[Document segment — start]

Use of AI in the Travel Industry
This emerging technology has been around in the travel space for a number of years now with many recognised brands, such as Qantas, SkyScanner, Expedia, having successfully deployed it across their operations.
For us Product Designers a large part of the job is to design products that are great for the end user but we also need to design for the business too. In this project I assumed the role as, not only the Product Designer but kind of an acting Product Manager/Owner too.
What were the problems or opportunities that the organisation were facing?
Streamlining operations, improve booking experience for customers, dynamic content and increased customer service efficiency.
AI was to play a big part in helping us to alleviate our pain points. We knew we had to automate more and our goal of completing a digital transformation program to include chatbot implementation and dynamically driven content applications driven by AI was to be instrumental in doing so. Just as SkyScanner had done before us we were looking at a chatbot solution to become our smart travel assistance.
As a publicly listed, Travel-Distribution Company providing a diverse range of travel wholesale products and services to markets globally, we could see that such a solution had the potential to help the organisation achieve it’s strategic priorities. In doing so it would improve customer engagement and the booking experience. The benefits could help to build and maintain better relationships, increase efficiencies, reduce costs, engage customers and improve conversions. It was a great idea to pitch to the stakeholders.
Core Ethical Considerations
If we were going to do this we wanted to do it properly and ethical concerns are big priority in software development especially when artificial intelligence is involved too. We built a short list of considerations that we felt were important to us as a team and aligned with the organisation’s objectives. I won’t talk about it in anygreat length so here’s the dot points below:
- Transparency - there should be complete transparency to ensure people are fully aware of when they are being impacted by AI. Human centred and wellbeing - I believe that AI systems should always respect human rights and diversity and any systems should be the benefit of individuals, society and the environment.
- Fairness - AI systems should be unbiased and not discriminate.
- Privacy and security - AI systems should respect people’s privacy and their data and should practice a high level of security.
- Accountable - those involved at different stages of AI system development should be responsible and accountable for their choices and the outcomes.
- Contestability - in the event that an AI system has had a significant impact on someone, a group, society or the environment they should be permitted to freely challenge the use of the system.
Key Performance Indicators
We have chosen to measure the following key performance indicators as they align neatly with the organisation’s strategic priorities.

[Document segment — finish]
[Entries shown — start]

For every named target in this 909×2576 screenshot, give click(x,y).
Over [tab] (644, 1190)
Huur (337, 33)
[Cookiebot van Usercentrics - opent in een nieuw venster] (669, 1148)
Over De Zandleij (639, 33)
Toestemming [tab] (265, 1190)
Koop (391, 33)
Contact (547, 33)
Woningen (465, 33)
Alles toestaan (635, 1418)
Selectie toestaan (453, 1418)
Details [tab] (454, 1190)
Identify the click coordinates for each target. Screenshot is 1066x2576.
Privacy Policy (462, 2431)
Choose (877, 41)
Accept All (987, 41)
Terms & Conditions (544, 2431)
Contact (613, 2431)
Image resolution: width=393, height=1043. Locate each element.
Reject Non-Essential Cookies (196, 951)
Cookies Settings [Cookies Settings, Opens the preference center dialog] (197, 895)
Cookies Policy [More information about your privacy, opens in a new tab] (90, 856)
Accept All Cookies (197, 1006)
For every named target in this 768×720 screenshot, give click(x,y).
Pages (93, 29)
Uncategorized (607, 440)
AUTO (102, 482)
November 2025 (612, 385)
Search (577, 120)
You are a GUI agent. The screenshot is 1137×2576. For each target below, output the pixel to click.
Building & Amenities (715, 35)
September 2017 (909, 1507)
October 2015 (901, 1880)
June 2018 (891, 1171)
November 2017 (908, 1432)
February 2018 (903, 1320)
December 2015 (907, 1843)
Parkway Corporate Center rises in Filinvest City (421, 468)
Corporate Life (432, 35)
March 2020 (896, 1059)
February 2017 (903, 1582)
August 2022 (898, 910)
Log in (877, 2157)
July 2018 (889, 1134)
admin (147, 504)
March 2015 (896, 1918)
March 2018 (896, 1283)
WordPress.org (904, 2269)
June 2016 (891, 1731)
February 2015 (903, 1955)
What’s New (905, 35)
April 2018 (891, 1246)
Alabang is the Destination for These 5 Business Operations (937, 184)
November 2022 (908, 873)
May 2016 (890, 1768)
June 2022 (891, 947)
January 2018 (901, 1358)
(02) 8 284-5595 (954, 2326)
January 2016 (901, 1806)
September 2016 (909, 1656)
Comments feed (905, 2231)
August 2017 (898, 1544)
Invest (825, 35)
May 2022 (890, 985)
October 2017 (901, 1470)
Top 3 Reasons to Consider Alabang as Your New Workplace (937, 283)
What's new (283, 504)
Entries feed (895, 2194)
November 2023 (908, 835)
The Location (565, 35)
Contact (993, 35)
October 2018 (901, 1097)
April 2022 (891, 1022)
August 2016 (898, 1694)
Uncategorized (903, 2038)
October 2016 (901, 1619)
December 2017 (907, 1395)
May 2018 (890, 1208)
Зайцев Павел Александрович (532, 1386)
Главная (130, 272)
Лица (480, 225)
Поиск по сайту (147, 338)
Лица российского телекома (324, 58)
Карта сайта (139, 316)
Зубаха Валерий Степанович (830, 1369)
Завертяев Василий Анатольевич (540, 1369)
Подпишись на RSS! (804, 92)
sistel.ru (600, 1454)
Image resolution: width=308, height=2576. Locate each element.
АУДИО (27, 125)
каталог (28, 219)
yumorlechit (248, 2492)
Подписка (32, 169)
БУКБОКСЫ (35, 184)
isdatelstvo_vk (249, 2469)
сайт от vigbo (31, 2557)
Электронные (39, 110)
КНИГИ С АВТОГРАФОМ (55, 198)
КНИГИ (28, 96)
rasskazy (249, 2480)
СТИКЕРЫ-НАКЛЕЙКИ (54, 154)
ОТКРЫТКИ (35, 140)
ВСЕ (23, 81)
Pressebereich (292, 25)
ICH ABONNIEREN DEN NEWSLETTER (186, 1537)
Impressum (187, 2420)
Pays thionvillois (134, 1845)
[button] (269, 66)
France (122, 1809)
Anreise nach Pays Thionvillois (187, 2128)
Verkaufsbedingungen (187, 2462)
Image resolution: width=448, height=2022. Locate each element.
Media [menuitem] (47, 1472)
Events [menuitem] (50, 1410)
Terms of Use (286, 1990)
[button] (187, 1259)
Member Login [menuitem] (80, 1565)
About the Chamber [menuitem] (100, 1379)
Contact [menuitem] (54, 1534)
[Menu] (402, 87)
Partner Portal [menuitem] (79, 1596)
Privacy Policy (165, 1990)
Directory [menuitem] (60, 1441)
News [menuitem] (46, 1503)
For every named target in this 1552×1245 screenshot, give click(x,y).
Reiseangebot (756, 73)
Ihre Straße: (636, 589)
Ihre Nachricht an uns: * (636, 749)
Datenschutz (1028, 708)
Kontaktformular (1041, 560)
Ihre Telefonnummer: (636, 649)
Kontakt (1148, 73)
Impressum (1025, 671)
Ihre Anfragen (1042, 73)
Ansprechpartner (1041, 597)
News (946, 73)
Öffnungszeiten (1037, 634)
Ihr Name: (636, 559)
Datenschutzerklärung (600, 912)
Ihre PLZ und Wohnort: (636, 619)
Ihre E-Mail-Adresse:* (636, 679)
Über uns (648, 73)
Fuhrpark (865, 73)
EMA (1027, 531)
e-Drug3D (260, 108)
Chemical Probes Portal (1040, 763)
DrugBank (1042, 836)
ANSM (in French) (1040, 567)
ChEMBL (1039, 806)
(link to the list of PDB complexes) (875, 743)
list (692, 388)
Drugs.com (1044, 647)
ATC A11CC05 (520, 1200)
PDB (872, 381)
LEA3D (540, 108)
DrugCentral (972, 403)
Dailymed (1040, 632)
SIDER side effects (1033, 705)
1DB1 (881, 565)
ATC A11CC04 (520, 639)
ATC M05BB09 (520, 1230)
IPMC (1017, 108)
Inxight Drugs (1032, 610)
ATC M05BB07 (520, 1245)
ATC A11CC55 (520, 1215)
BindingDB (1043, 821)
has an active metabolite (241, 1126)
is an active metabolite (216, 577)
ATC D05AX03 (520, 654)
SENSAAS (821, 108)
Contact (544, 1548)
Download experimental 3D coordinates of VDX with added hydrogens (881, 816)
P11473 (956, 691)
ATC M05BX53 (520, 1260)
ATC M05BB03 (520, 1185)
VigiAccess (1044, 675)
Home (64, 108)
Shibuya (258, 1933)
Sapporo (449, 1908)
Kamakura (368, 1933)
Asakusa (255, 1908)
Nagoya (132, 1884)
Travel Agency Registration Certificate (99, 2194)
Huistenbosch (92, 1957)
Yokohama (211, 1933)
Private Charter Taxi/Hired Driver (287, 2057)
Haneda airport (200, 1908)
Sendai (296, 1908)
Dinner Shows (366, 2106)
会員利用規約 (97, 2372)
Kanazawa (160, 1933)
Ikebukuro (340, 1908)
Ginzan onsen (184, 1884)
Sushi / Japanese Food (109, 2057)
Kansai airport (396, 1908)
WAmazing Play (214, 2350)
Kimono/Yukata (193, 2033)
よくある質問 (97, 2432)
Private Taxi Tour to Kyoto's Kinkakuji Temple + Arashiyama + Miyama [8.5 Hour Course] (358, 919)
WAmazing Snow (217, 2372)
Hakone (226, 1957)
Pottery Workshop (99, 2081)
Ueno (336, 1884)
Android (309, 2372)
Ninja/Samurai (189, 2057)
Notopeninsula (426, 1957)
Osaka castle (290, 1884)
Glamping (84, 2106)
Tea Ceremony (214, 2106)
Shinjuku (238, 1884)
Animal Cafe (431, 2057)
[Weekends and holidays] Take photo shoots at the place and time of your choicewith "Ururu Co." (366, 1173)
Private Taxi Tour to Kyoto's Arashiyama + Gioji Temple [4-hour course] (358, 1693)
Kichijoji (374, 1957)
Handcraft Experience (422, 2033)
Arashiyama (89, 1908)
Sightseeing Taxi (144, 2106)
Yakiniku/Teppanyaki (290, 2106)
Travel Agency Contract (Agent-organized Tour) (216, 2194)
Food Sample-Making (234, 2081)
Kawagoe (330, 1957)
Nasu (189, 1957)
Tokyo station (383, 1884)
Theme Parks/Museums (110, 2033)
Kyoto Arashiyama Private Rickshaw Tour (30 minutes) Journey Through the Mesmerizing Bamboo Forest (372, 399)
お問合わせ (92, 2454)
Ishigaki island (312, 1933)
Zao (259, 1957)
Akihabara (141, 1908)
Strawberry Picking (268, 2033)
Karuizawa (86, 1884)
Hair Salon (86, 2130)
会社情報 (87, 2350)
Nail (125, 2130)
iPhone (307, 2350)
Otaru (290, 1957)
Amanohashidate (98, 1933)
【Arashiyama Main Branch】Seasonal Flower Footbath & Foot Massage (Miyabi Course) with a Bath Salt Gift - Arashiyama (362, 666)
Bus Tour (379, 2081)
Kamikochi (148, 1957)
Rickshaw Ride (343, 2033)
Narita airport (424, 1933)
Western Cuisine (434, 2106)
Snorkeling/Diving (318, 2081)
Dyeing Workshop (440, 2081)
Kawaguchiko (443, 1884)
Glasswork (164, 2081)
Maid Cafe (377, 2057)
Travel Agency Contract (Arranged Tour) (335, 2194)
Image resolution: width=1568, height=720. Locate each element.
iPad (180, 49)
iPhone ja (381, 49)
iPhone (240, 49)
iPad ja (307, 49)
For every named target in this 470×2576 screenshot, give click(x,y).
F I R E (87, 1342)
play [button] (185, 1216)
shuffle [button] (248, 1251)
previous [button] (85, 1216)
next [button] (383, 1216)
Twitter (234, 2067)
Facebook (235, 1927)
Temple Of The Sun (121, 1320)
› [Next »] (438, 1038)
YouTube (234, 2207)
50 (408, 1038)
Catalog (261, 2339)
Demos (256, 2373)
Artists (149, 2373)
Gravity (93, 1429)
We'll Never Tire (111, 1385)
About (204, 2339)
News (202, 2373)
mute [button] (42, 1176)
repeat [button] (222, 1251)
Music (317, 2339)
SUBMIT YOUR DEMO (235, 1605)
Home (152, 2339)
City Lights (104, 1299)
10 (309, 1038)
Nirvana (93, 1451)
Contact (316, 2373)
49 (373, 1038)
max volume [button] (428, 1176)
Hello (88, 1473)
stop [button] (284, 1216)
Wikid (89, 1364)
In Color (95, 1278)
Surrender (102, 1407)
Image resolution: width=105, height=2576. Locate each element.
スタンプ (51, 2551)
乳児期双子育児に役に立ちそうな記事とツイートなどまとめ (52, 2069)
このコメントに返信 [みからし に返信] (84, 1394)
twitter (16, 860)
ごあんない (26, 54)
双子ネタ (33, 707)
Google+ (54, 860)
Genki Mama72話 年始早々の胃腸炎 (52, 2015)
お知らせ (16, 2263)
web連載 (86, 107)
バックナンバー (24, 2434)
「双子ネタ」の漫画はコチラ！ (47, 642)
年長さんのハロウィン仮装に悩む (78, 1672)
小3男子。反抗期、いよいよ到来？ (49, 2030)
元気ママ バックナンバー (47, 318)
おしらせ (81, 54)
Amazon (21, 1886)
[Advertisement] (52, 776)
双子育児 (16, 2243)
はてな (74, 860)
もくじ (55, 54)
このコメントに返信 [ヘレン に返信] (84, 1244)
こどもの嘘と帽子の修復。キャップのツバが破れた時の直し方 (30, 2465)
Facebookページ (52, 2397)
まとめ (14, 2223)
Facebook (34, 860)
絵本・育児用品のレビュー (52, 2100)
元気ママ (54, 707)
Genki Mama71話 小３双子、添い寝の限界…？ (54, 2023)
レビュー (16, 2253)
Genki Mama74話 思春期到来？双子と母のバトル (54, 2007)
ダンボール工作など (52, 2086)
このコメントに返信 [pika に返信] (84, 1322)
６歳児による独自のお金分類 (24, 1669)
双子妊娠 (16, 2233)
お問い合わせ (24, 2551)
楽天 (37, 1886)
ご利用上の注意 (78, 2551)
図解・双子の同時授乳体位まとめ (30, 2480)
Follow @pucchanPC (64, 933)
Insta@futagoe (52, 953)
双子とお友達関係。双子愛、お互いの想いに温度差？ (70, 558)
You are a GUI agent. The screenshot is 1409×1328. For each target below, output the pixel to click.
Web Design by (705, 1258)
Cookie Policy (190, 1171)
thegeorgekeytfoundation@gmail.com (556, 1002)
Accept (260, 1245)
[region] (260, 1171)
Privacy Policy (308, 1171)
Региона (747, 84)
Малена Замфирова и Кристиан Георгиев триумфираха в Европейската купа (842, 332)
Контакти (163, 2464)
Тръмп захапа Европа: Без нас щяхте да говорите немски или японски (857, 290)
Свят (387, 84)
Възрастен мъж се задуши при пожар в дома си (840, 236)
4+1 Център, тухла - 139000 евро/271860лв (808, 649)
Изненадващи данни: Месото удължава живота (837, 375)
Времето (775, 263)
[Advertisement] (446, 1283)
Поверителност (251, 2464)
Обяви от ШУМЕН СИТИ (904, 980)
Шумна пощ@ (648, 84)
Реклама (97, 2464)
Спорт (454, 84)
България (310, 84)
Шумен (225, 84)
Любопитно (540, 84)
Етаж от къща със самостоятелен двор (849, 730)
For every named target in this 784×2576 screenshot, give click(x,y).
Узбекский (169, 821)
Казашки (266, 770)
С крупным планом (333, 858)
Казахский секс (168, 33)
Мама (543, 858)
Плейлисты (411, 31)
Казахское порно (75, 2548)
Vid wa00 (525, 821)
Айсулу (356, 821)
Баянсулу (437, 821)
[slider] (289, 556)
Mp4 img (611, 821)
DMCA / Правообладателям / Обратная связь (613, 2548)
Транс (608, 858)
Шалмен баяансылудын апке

[Entries shown — finish]

To do. Write out the piece on AI in travel again, everything from "Use of AI in" down to "across their operations.", and swap "emerging technology" for "new technology".

Written answer.
Use of AI in the Travel Industry
This new technology has been around in the travel space for a number of years now with many recognised brands, such as Qantas, SkyScanner, Expedia, having successfully deployed it across their operations.